DIN Rail mounting
Kvaser has announced the release of a multichannel, programmable Ethernet to Classical CAN / CAN FD interface for DIN Rail mounting.
The Kvaser DIN Rail SE400S-X10 has four CAN / CAN FD channels and supports up to four, optional Kvaser DIN Rail SE400S-X10 I/O add-on modules; analog, digital and relay. Ideal for automotive test cell and end-of-line production test applications, the SE400S-X10 FD can be programmed with diagnostics routines to test automotive body control modules, for example.

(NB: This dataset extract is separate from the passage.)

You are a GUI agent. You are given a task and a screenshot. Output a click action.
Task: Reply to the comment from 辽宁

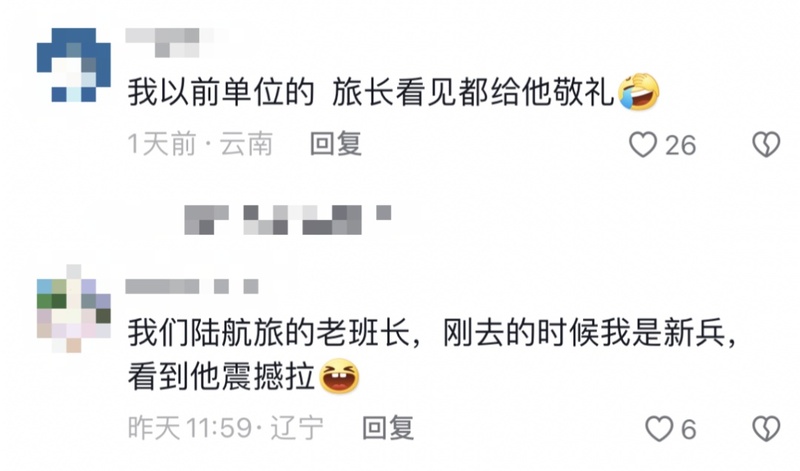point(388,428)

“The Kvaser DIN Rail SE400S-X10 is Kvaser’s first DIN Rail-mounted product. As with all Kvaser products, the user-experience was our first thought and this DIN Rail series has an uncharacteristically easy and robust attachment mechanism, with a smart clip system and optical bus connection that greatly facilitate installation,” commented Lars-Berno Fredriksson, president of Kvaser.

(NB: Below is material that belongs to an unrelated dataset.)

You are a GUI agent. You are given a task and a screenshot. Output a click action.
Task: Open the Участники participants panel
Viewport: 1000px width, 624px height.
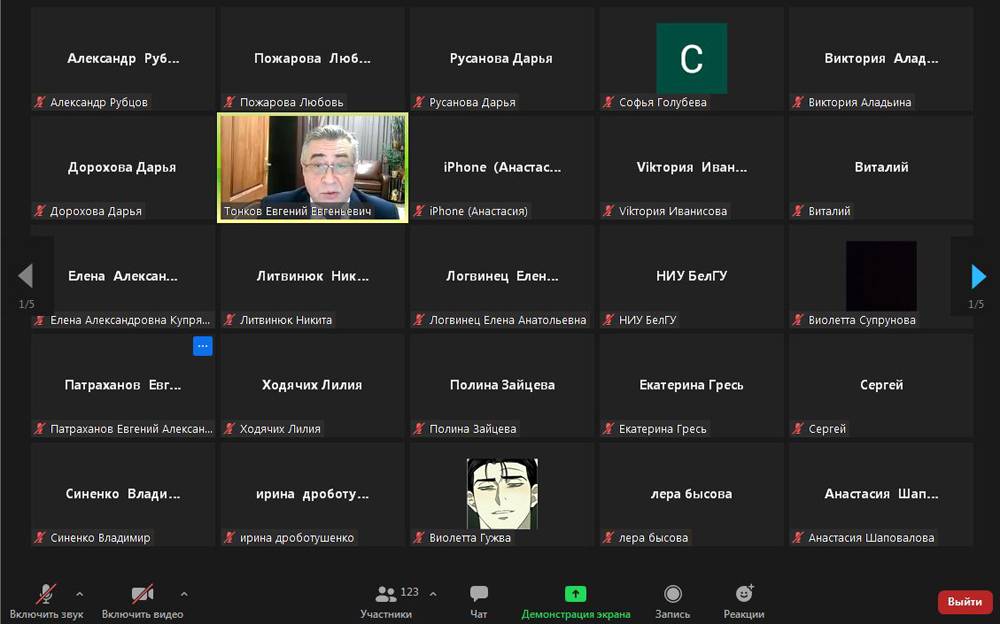click(x=386, y=600)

The base module and I/O share the same mounting system, ensuring that installation requires no tools. The I/O modules communicate with the DIN Rail SE400S-X10 using an optical bus, eliminating the need for connecting cables and making the addition or removal of I/O the simplest of operations. The I/O can be controlled either from Kvaser’s standard API, within Kvaser CANlib SDK (over Ethernet), or directly from the master unit using the company’s t programs.
A simple "t" program (C-like code, of which plenty of examples can be found within Kvaser CANlib) transforms the Kvaser DIN Rail SE400S-X10 into a gateway or bridge between up to four CAN networks. When used as a bridge, the DIN Rail SE400S-X10 can filter out certain messages and, if needed, inject faults or modify signal values.
Capable of sending up to 20 000 messages per second, per CAN channel, this high-performance Ethernet to CAN / CAN FD interface is well-suited to connected-factory environments. The Ethernet connection facilitates communication with the world beyond the production-floor; users can connect the device to their intranet and the CAN information gathered can be recorded, analyzed and stored at a remote location, whether that is across the corridor or on another continent.